Hansson Emma C, Omerovic Elmir, Venetsanos Dimitrios, Alfredsson Joakim, Martinsson Andreas, Redfors Björn, Taha Amar, Nielsen Susanne J, Jeppsson Anders
Department of Cardiothoracic Surgery, Sahlgrenska University Hospital, Blå Stråket 5, plan 5, Gothenburg S-413 45, Sweden.
Department of Molecular and Clinical Medicine, Institute of Medicine, Sahlgrenska Academy, University of Gothenburg, SU Sahlgrenska, Gothenburg S-413 45, Sweden.
Eur Heart J. 2025 Aug 21;46(32):3214-3223. doi: 10.1093/eurheartj/ehaf327.
Physiological flow assessment of coronary stenoses, such as fractional flow reserve, are routinely used to guide percutaneous coronary intervention, but it has not been equally recognized to guide coronary artery bypass grafting (CABG). Mid-term outcomes in CABG patients with and without preoperative flow assessment were compared.

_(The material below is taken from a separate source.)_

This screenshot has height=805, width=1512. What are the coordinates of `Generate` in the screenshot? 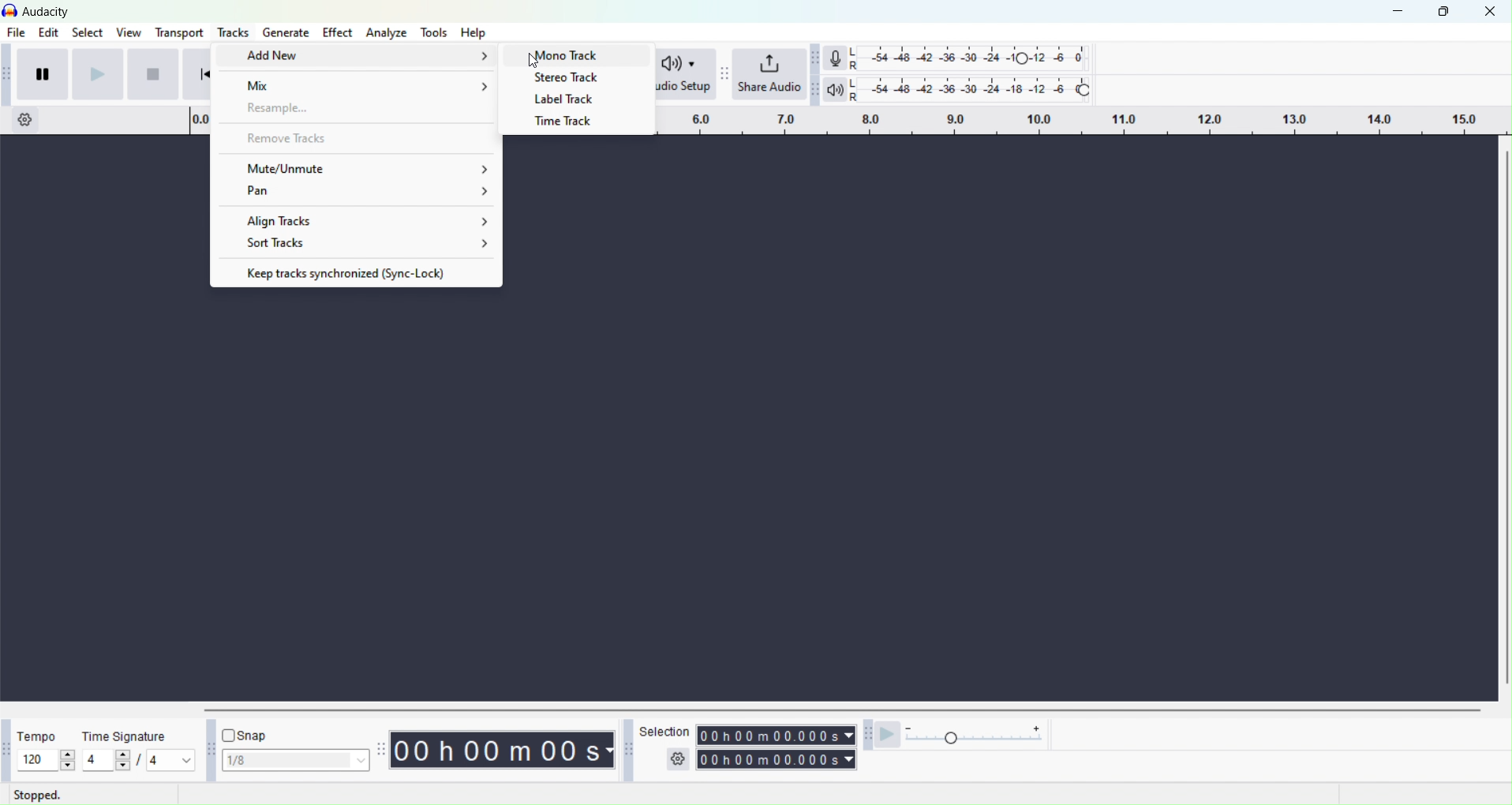 It's located at (283, 32).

All patients with first-time isolated CABG in Sweden 2013-2020 were identified in the SWEDEHEART registry (n = 18 211), which also provided information on flow assessment. Data were linked with three mandatory national registries. Median follow-up was 3.6 years (range 0-7.5). Incidence of all-cause mortality, stroke, new myocardial infarction, new coronary angiography, and new revascularization was compared using adjusted Cox regression models. The proportional hazard assumption was violated for new angiography and revascularization. Hence, follow-up was divided into 0-2 and >2 years.

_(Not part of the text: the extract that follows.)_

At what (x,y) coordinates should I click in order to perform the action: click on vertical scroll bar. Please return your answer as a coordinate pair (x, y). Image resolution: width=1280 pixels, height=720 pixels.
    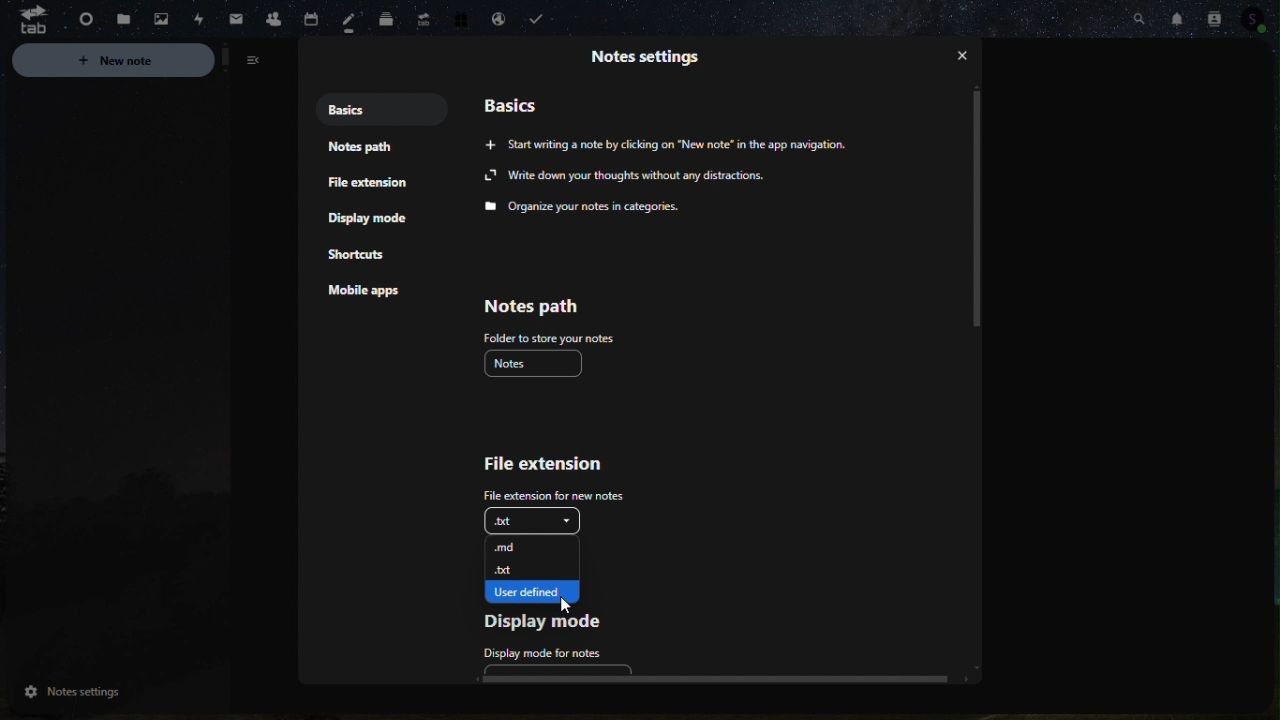
    Looking at the image, I should click on (978, 210).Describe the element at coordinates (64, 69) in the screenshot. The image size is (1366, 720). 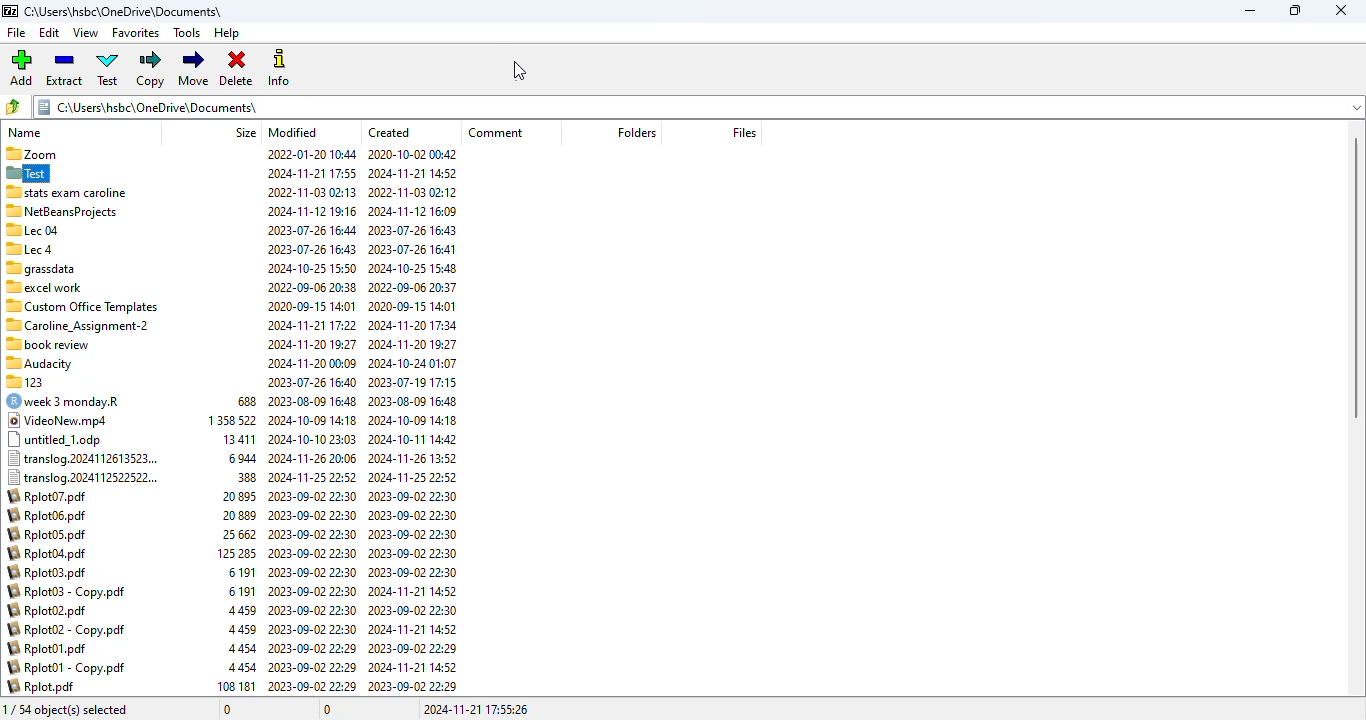
I see `extract` at that location.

Overall, 2869 patients (15.8%) had flow assessment before surgery, increasing from 7.1% in 2013% to 21.5% in 2020. Patients with flow assessment were younger, had a lower EuroSCORE II, and received fewer distal anastomoses (3.0 ± 0.9 vs 3.2 ± 1, P < .001). There were no associations between flow assessment and mortality, post-discharge myocardial infarction, or stroke. New angiography and new revascularization were not significantly different 0-2 years, but preoperative flow assessment was associated with a higher risk for new angiography [adjusted hazard ratio (aHR) 1.32, 95% confidence interval (CI) 1.08-1.62, P = .008] and new revascularization (aHR 1.55, 95% CI 1.18-2.04, P = .002) >2 years after CABG.

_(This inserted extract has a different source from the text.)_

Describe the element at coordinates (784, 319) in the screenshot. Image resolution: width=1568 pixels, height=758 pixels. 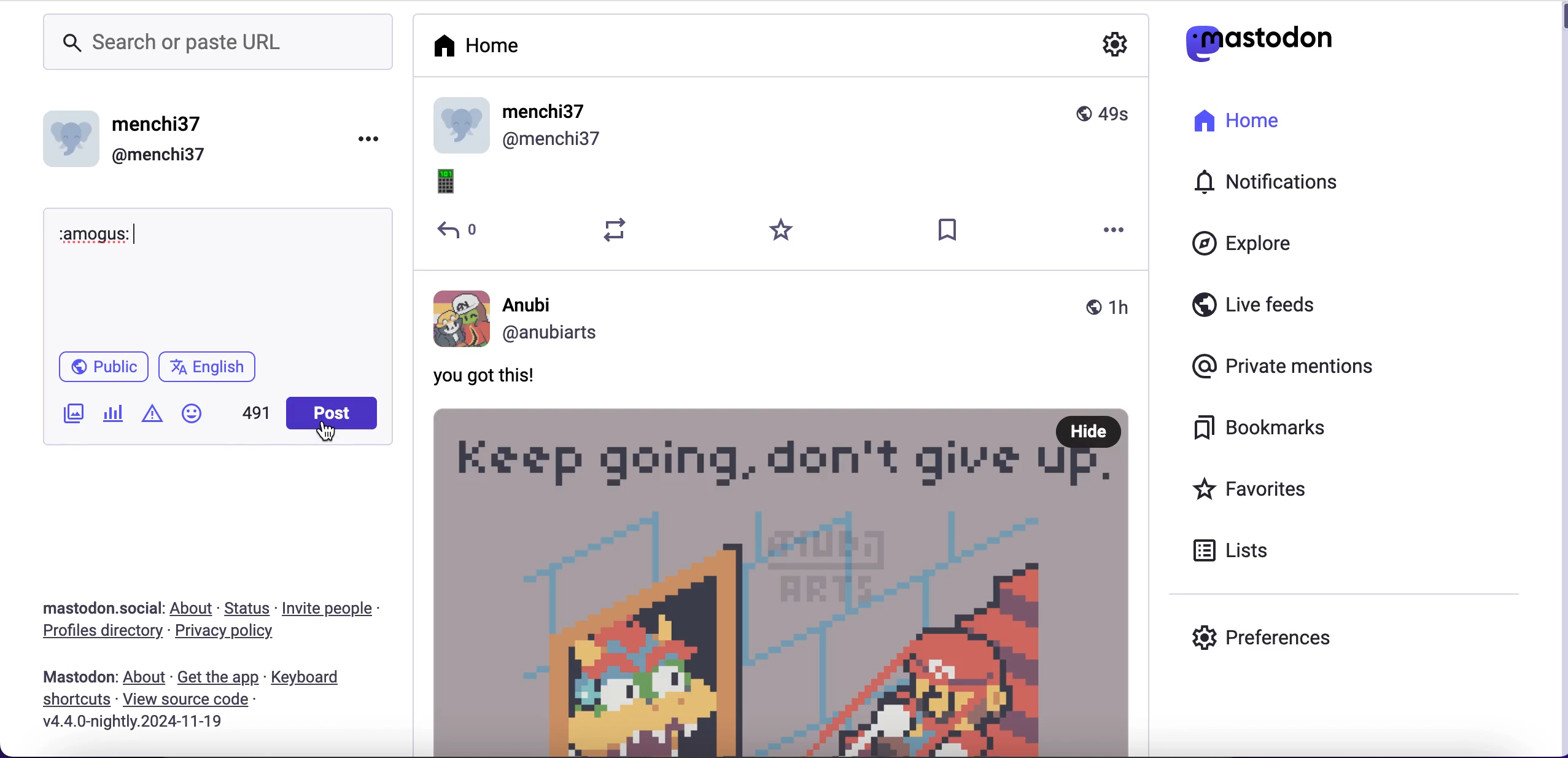
I see `Anubi @anubiarts` at that location.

Preoperative flow assessment was not associated with improved clinical outcomes but with a higher risk for new angiography and new revascularization >2 years after CABG. The results suggest that the use of flow assessment with current cut-off levels may not be applicable in CABG, and further studies are needed.
冠状动脉狭窄的生理血流评估,如血流储备分数,常用于指导经皮冠状动脉介入治疗,但在指导冠状动脉旁路移植术(CABG)方面尚未得到同等认可。比较了术前进行血流评估和未进行血流评估的CABG患者的中期结局。
在瑞典心脏注册研究(SWEDEHEART registry,n = 18211)中识别出2013 - 2020年所有首次进行孤立性CABG的患者,该研究还提供了血流评估信息。数据与三个强制性国家注册机构相关联。中位随访时间为3.6年(范围0 - 7.5年)。使用校正后的Cox回归模型比较全因死亡率、中风、新发心肌梗死、新发冠状动脉造影和新发血运重建的发生率。新发造影和血运重建违反了比例风险假设。因此,随访分为0 - 2年和>2年。
总体而言,2869例患者(15.8%)在手术前进行了血流评估,从2013年的7.1%增至2020年的21.5%。进行血流评估的患者更年轻,欧洲心脏手术风险评估系统II(EuroSCORE II)更低,且接受的远端吻合术更少(3.0±0.9对3.2±1,P <.001)。血流评估与死亡率、出院后心肌梗死或中风之间无关联。新发冠状动脉造影和新发血运重建在0 - 2年时无显著差异,但术前血流评估与CABG后>2年新发冠状动脉造影的较高风险相关[校正风险比(aHR)1.32,95%置信区间(CI)1.08 - 1.62,P =.008]和新发血运重建(aHR 1.55,95% CI 1.18 - 2.04,P =.002)。
术前血流评估与改善临床结局无关,但与CABG后>2年新发冠状动脉造影和新发血运重建的较高风险相关。结果表明,使用当前截断水平的血流评估可能不适用于CABG,需要进一步研究。